2019年9月2日月曜日

病理の話(360) 2秒早いという口癖

大学院時代にとても世話になった人(現・某教授)の口癖が、

「こうすると、2秒早い」

だった。

たとえば実験の手技、たとえば病理報告書の作成、たとえば解剖、たとえば事務的な手続き……。

さまざまな場面で一工夫をしてみせて、ぼくがそれをみて「なるほど」というと、すかさず冒頭のセリフを言った。

「こうすると、2秒早い」

ぼくはこれを覚えておこうと思った。




病理診断医として働き始めて12年ちょっとが経過した。

この仕事はプレパラートとか死体とかパソコンばかり見ているから、人とコミュニケーションしなくて済むからいいよな、みたいな口さがないことを言う人もだいぶ減った。

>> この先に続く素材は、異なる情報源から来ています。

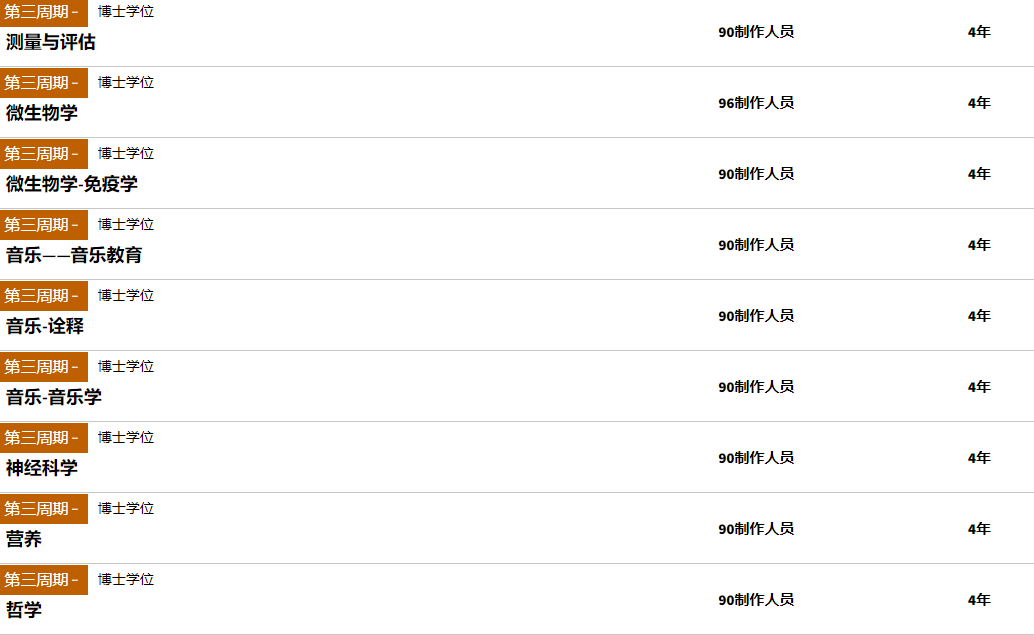This screenshot has width=1034, height=635.
Task: Click the 第三周期 badge above 微生物学-免疫学
Action: 44,154
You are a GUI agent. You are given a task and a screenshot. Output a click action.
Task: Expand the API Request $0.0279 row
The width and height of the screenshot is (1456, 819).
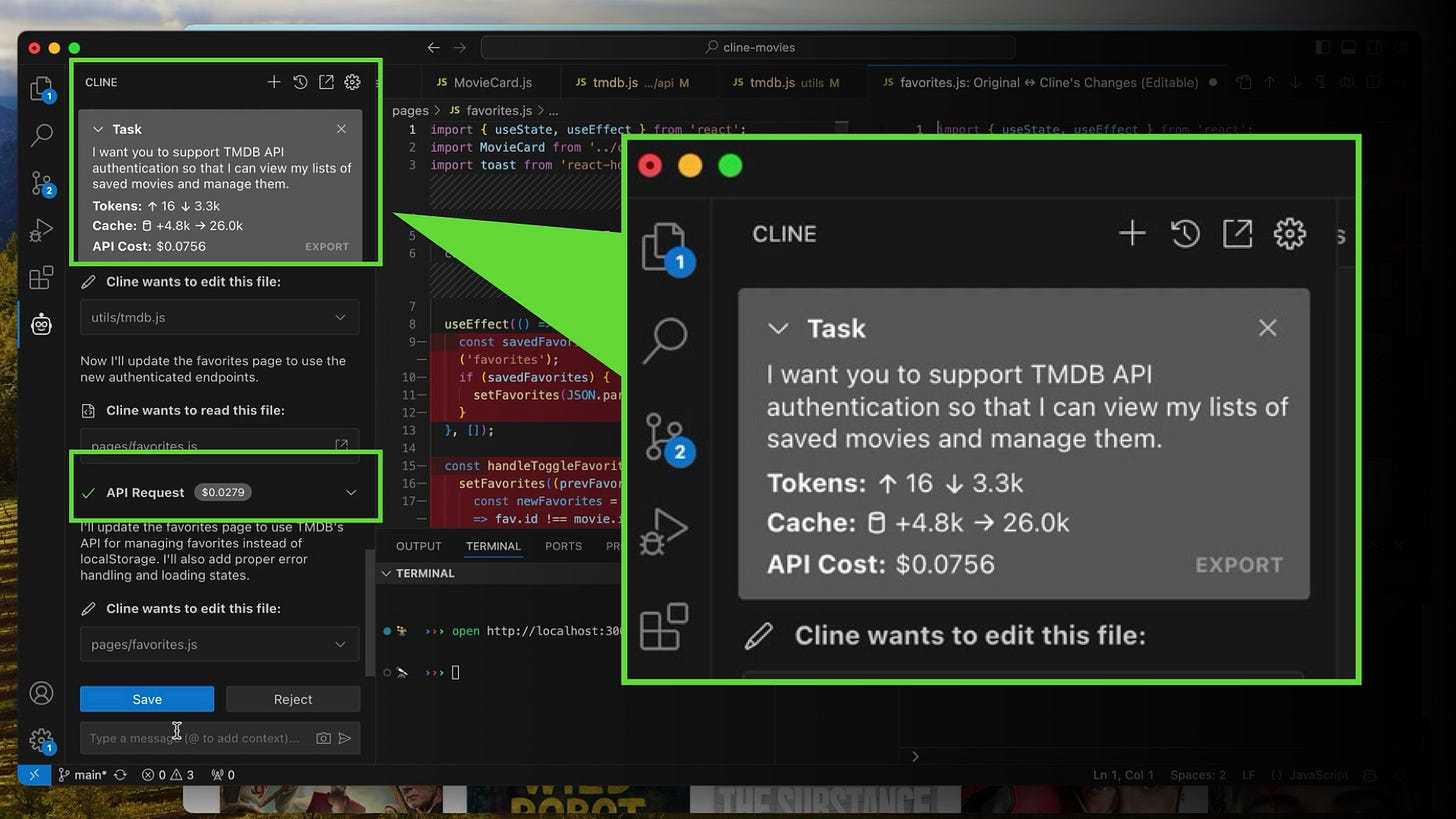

実際、働いていると、さまざまな人と会話しないと仕事がうまく進まない。




先日、ある特殊な検査を必要とする場面で、ほかの病院の病理医とやりとりをした。その際、向こうの病理医が、

「では標本をそちらに送りますね。そちらでご確認のうえで、こちらでできることがあったら指示をください。」

と、極めて適切な連絡をくれた。

でもそのときぼくはとっさに、

(ぼくが先方の立場なら、標本を相手に送り付けて確認してもらう前に自分で見て、自分でできる処置を先に進めてしまうのに。

そうしたら、患者のもとに検査結果が出る時間が、2日早くなるのに。)

そう思った。



もっとも、患者のもとに検査結果が1日、2日早く届くことにあまり意味がないケースであったことは確かだ。

一刻一秒を争う検査というのはある。けれども、すでになんらかの治療を始めていて、検査結果がどうあれここ2,3週間のうちにやることは変わらないタイプの検査、というのも、けっこうある。

今回もそうだった。

ぼくが、この局面で、「2日早く検査を出す」ことに、大きな意味はなかった。それはよくわかっていた。




けれども、ぼくは、

「ありとあらゆる検査を2秒ずつ早く終わらせれば、いつかその2秒が積み重なって、だれか一人の患者の決定的な診断の遅れを回避できるかもしれないという幻想」

に、取り付かれている。

だから、先方の病理医には大変もうしわけない話なのだが、心の中でそっと、

(こいつは、2秒遅い病理医だ)

と、レッテルを貼った。ぼくにはそういう汚らしいところがある。